- [Record extracts]
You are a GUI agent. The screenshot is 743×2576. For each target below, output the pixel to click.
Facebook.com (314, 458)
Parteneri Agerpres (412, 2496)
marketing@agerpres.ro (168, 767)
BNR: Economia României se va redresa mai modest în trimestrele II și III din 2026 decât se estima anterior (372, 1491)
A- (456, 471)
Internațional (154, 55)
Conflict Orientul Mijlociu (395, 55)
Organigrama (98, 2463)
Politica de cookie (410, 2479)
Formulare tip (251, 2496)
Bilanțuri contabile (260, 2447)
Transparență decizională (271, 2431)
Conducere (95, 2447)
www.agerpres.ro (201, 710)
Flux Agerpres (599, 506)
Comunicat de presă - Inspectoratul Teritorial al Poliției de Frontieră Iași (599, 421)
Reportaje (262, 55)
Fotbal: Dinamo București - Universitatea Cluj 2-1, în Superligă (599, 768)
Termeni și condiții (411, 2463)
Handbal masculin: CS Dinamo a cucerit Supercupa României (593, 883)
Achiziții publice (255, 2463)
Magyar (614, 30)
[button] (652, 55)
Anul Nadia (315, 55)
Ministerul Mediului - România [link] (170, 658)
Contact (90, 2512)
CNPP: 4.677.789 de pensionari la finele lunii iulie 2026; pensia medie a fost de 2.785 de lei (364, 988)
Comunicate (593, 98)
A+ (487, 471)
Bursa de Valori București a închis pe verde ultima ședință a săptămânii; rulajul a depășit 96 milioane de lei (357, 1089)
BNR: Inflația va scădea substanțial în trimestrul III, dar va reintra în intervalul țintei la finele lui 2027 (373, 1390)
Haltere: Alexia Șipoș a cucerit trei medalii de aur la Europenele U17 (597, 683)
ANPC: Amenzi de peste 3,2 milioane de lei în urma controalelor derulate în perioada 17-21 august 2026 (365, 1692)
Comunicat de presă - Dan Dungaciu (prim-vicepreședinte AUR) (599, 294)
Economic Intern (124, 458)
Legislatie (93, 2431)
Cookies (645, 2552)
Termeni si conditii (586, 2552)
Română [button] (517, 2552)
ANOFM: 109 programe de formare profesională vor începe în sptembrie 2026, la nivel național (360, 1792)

- [Exercise]
Could you transcribe all of the entries exactly, leaving nothing out?

- [Written answer]
You are a GUI agent. The screenshot is 743×2576. For each target below, output the pixel to click.
Facebook.com (314, 458)
Parteneri Agerpres (412, 2496)
marketing@agerpres.ro (168, 767)
BNR: Economia României se va redresa mai modest în trimestrele II și III din 2026 decât se estima anterior (372, 1491)
A- (456, 471)
Internațional (154, 55)
Conflict Orientul Mijlociu (395, 55)
Organigrama (98, 2463)
Politica de cookie (410, 2479)
Formulare tip (251, 2496)
Bilanțuri contabile (260, 2447)
Transparență decizională (271, 2431)
Conducere (95, 2447)
www.agerpres.ro (201, 710)
Flux Agerpres (599, 506)
Comunicat de presă - Inspectoratul Teritorial al Poliției de Frontieră Iași (599, 421)
Reportaje (262, 55)
Fotbal: Dinamo București - Universitatea Cluj 2-1, în Superligă (599, 768)
Termeni și condiții (411, 2463)
Handbal masculin: CS Dinamo a cucerit Supercupa României (593, 883)
Achiziții publice (255, 2463)
Magyar (614, 30)
[button] (652, 55)
Anul Nadia (315, 55)
Ministerul Mediului - România [link] (170, 658)
Contact (90, 2512)
CNPP: 4.677.789 de pensionari la finele lunii iulie 2026; pensia medie a fost de 2.785 de lei (364, 988)
Comunicate (593, 98)
A+ (487, 471)
Bursa de Valori București a închis pe verde ultima ședință a săptămânii; rulajul a depășit 96 milioane de lei (357, 1089)
BNR: Inflația va scădea substanțial în trimestrul III, dar va reintra în intervalul țintei la finele lui 2027 (373, 1390)
Haltere: Alexia Șipoș a cucerit trei medalii de aur la Europenele U17 (597, 683)
ANPC: Amenzi de peste 3,2 milioane de lei în urma controalelor derulate în perioada 17-21 august 2026 (365, 1692)
Comunicat de presă - Dan Dungaciu (prim-vicepreședinte AUR) (599, 294)
Economic Intern (124, 458)
Legislatie (93, 2431)
Cookies (645, 2552)
Termeni si conditii (586, 2552)
Română [button] (517, 2552)
ANOFM: 109 programe de formare profesională vor începe în sptembrie 2026, la nivel național (360, 1792)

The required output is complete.